* _Page_

# # # # # # #

Congratulations to Remi, Nallah, and Morgan!
You do such an amazing job training them!


----------



## catahoulamom (Sep 23, 2010)

Thank you ma'am!!! Oooh & they're cheap!!! Ordering some now!


----------



## xellil (Apr 4, 2011)

Janet At Nutro said:


> Congratulations to Remi, Nallah, and Morgan!
> You do such an amazing job training them!


Agreed. Those dogs have a great life.


----------



## Herzo (Feb 5, 2011)

Great pictures. Thanks.


----------



## Dude and Bucks Mamma (May 14, 2011)

Great pictures! Ever seen any coonhounds jumping? And we have the Mendotas too. Buck has his very own orange one. Gotta represent the hunting dogs


----------



## Northwoods10 (Nov 22, 2010)

Dude and Bucks Mamma said:


> Great pictures! Ever seen any coonhounds jumping? And we have the Mendotas too. Buck has his very own orange one. Gotta represent the hunting dogs


Never seen a coonhound jump!! But that would be cool!!! LOL


----------



## DoglovingSenior (Jun 26, 2011)

I love it and had not heard of it before this year. Folks in Houston were surprised to see an APBT puppy diving. They have several good pools for training there.


----------

# # # # # # #

* _Data lines_

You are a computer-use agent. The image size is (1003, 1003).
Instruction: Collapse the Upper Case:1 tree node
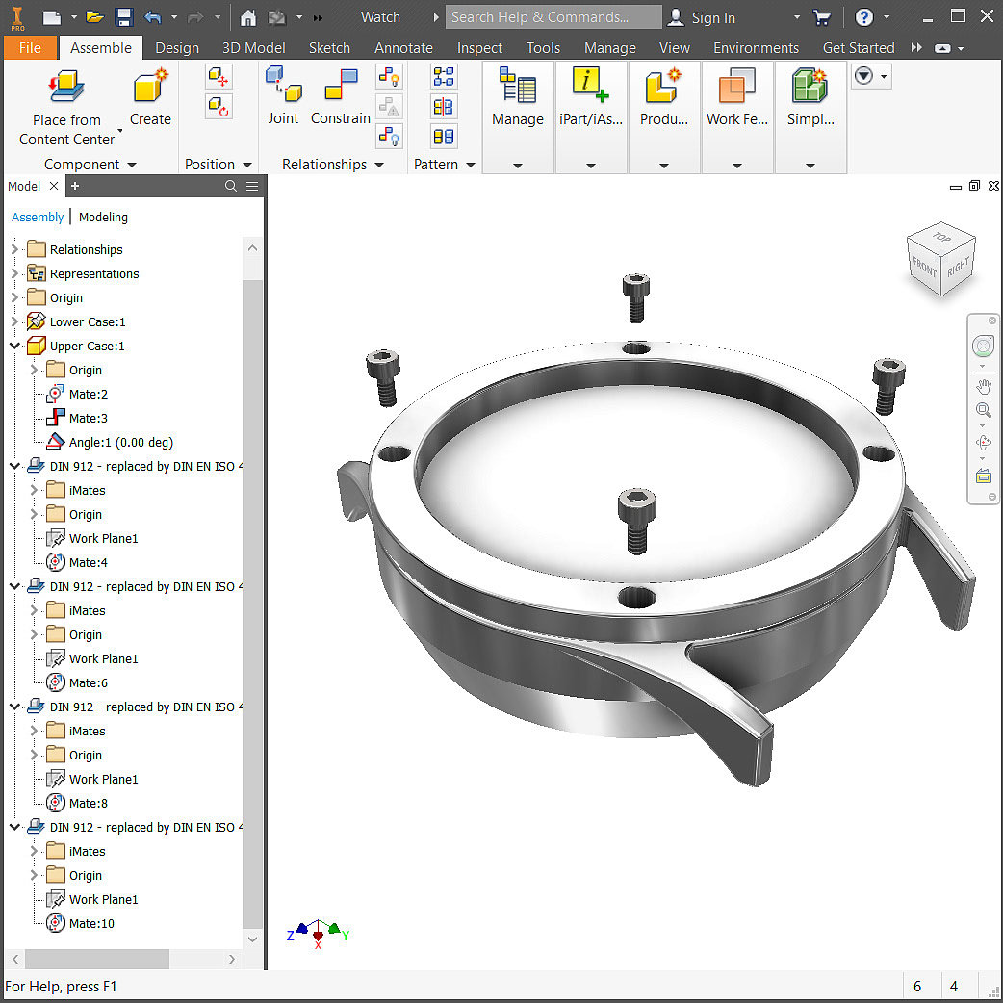pyautogui.click(x=14, y=346)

# # # # # # #

* _Stated exercise 1_
Reproduce word for word the stretch of the dog forum thread from "Never seen a" through "for training there.".
* _Stated exercise 2_
Translate this sentence from the dog forum thread into Spanish: "Folks in Houston were surprised to see an APBT puppy diving."

* _Task output 1_
Never seen a coonhound jump!! But that would be cool!!! LOL


----------



## DoglovingSenior (Jun 26, 2011)

I love it and had not heard of it before this year. Folks in Houston were surprised to see an APBT puppy diving. They have several good pools for training there.

* _Task output 2_
La gente en Houston se sorprendió al ver a un cachorro APBT zambulléndose.